▶ [Text extract]
A. You should not necessarily worry about tools like nm
producing
output that you don't fully understand. Skim the output, looking for
what you need. For instance, here, you can see that this program
probably calls strtol
-- there's a reference to strtol@@GLIBC_2.0
.
As indeed it does. We'll understand some more of these symbols as time
goes on. Judicious Googling (or Binging) will enlighten you too.
gcc -S
The compiler normally generates object files, but if we give it the
-S flag, it will generate textual assembly output instead. Here's
the output of gcc -S -O2 sumfunction.c
(which GCC places by default in
sumfunction.s
):
.file "sumfunction.c"
.text
.p2align 4,,15
.globl sum
.type sum, @function
sum:
.LFB0:
.cfi_startproc
movl 8(%esp), %eax
addl 4(%esp), %eax
ret
.cfi_endproc
.LFE0:
.size sum, .-sum
.ident "GCC: (Ubuntu/Linaro 4.6.3-1ubuntu5) 4.6.3"
.section .note.GNU-stack,"",@progbits
The output is very sensitive to compilation flags. This output doesn't
have debugging information. Add the -g
flag and you get a ton more:
.file "sumfunction.c"
.text
.Ltext0:
.p2align 4,,15
.globl sum
.type sum, @function
sum:
.LFB0:
.file 1 "sumfunction.c"

▶ [Recorded information]

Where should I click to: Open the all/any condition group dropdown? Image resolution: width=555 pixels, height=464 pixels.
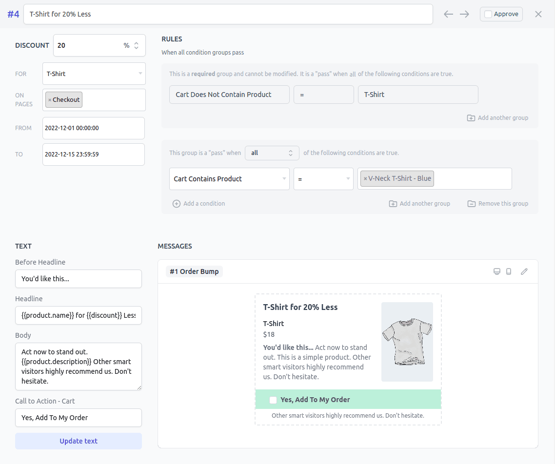(272, 153)
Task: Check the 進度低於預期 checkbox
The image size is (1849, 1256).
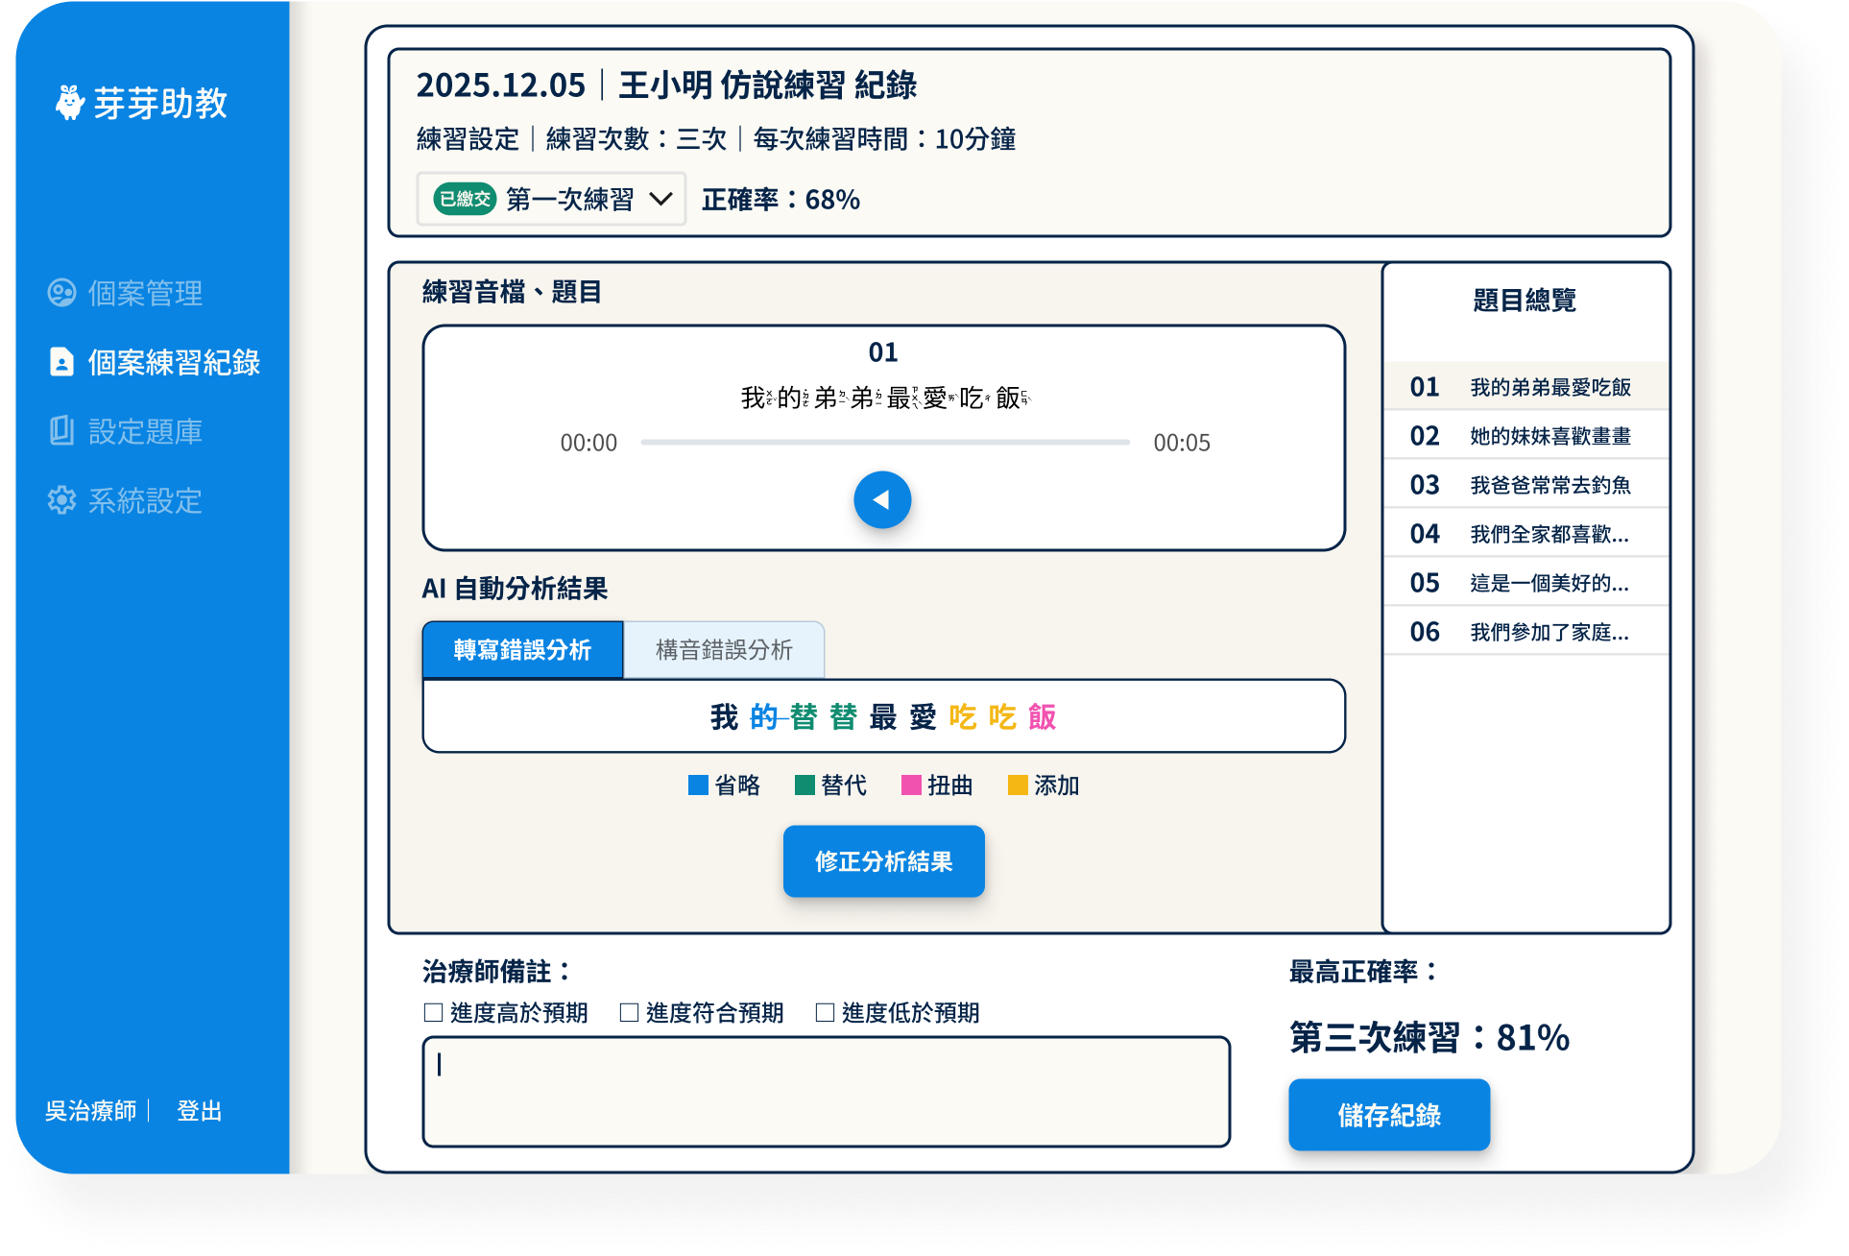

▶ [Exercise goal]
Give what follows in the passage on reading GCC assembly output above, continuing directly after its final line.

▶ [Response to this exercise]
.loc 1 1 0
.cfi_startproc
.LVL0:
.loc 1 1 0
movl 8(%esp), %eax
.loc 1 2 0
addl 4(%esp), %eax
.loc 1 3 0
ret
.cfi_endproc
.LFE0:
.size sum, .-sum
.Letext0:
.section .debug_info,"",@progbits
.Ldebug_info0:
.long 0x5e
.value 0x2
.long .Ldebug_abbrev0
.byte 0x4
.uleb128 0x1
......... etc. ...........
Leave off -O2 and GCC generates worse code, involving more instructions:
.file "sumfunction.c"
.text
.globl sum
.type sum, @function
sum:
.LFB0:
.cfi_startproc
pushl %ebp
.cfi_def_cfa_offset 8
.cfi_offset 5, -8
movl %esp, %ebp
.cfi_def_cfa_register 5
movl 12(%ebp), %eax
movl 8(%ebp), %edx
addl %edx, %eax
popl %ebp
.cfi_def_cfa 4, 4
.cfi_restore 5
ret
.cfi_endproc
.LFE0:
.size sum, .-sum
.ident "GCC: (Ubuntu/Linaro 4.6.3-1ubuntu5) 4.6.3"
.section .note.GNU-stack,"",@progbits
Other disassemblers
Of course, there are lots of other disassemblers out there. Try ODA, the Online Disassembler.
And you could even write your own! (It's not necessarily that hard.)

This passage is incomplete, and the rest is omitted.